REQUEST:
Summarize the cigar review opening below in two sentences.

[START OF SELECTED TEXT]

Wrapper: Ecuadorian Sumatra
Binder: Connecticut Broadleaf
Filler: Dominican, Honduran, Nicaraguan
Size: 5.5 x 52 Torpedo
Strength: Mild/Medium
Price: ??
Today we take a look at a Unicorn 2007 Punch Rare Corojo Torpedo I received from a dear friend.
BACKGROUND:
Everyone has smoked this cigar at one time or another. They have been around since 2001.
But this baby is a Unicorn (“Unicorn” The whole point of calling it a unicorn is because it’s so rare you literally may never see one…nor find its derivation.)
I researched the hell out of this cigar and it doesn’t exist in this incarnation. It is in a glass tubo. The size does not match with any of the Rare Corojos released in the past.
No reviews. No press releases. No acknowledgement by Punch.
So, I thought it would be fun to go in blind and review a cigar that may go either way.
It may also show that it takes 13 years for the Rare Corojo to taste good…or not.

[END OF SELECTED TEXT]
[START OF INFORMATION SUPPLIED]

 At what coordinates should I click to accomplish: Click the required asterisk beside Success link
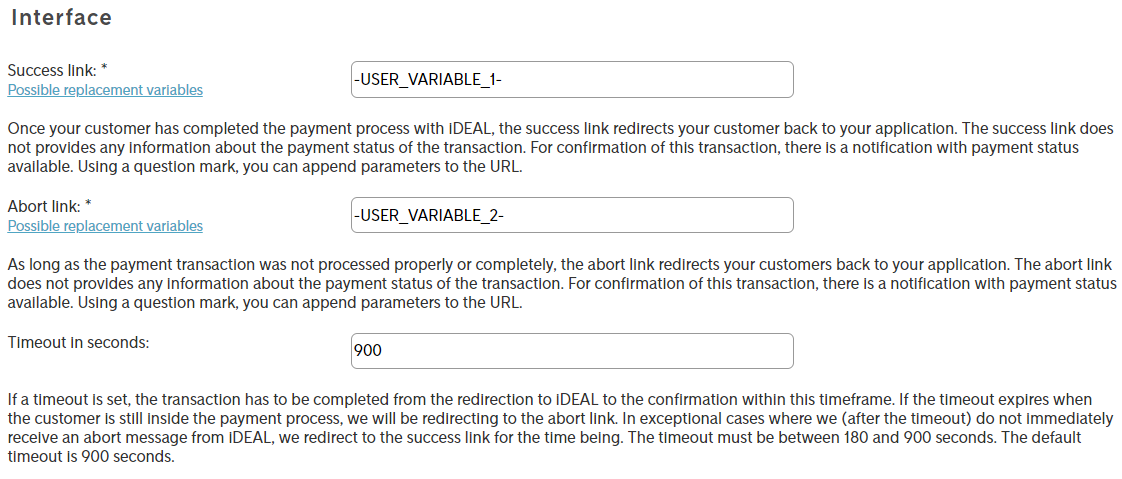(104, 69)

[END OF INFORMATION SUPPLIED]
[START OF INFORMATION SUPPLIED]

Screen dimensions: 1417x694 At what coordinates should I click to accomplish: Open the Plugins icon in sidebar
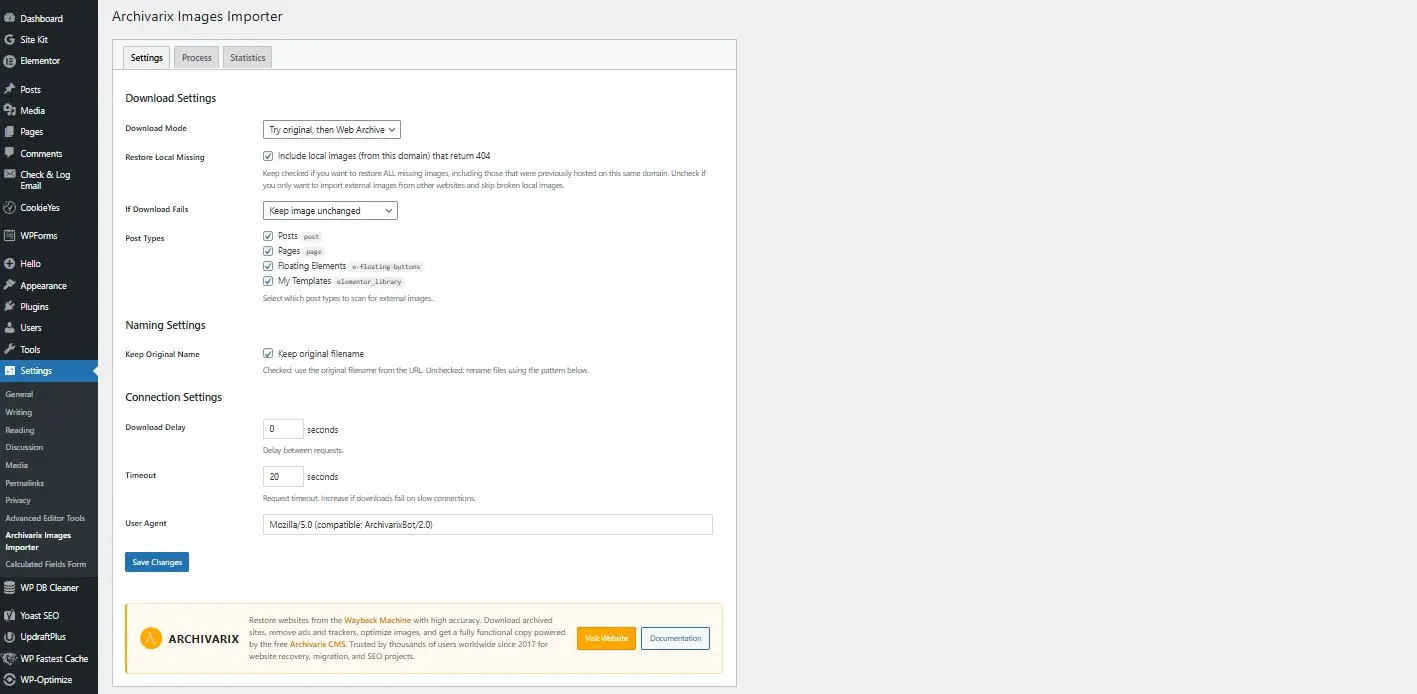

[END OF INFORMATION SUPPLIED]

COMPLETE ANSWER:
The review covers a 2007 Punch Rare Corojo Torpedo, received from a friend, in a 5.5 x 52 size with mild/medium strength, an Ecuadorian Sumatra wrapper, a Connecticut Broadleaf binder, and Dominican, Honduran, and Nicaraguan filler. The cigar comes in a glass tubo, and its size matches no past Rare Corojo release, with no reviews, press releases, or acknowledgement by Punch to be found, so it is reviewed blind as a "Unicorn" that may or may not show that the Rare Corojo takes 13 years to taste good.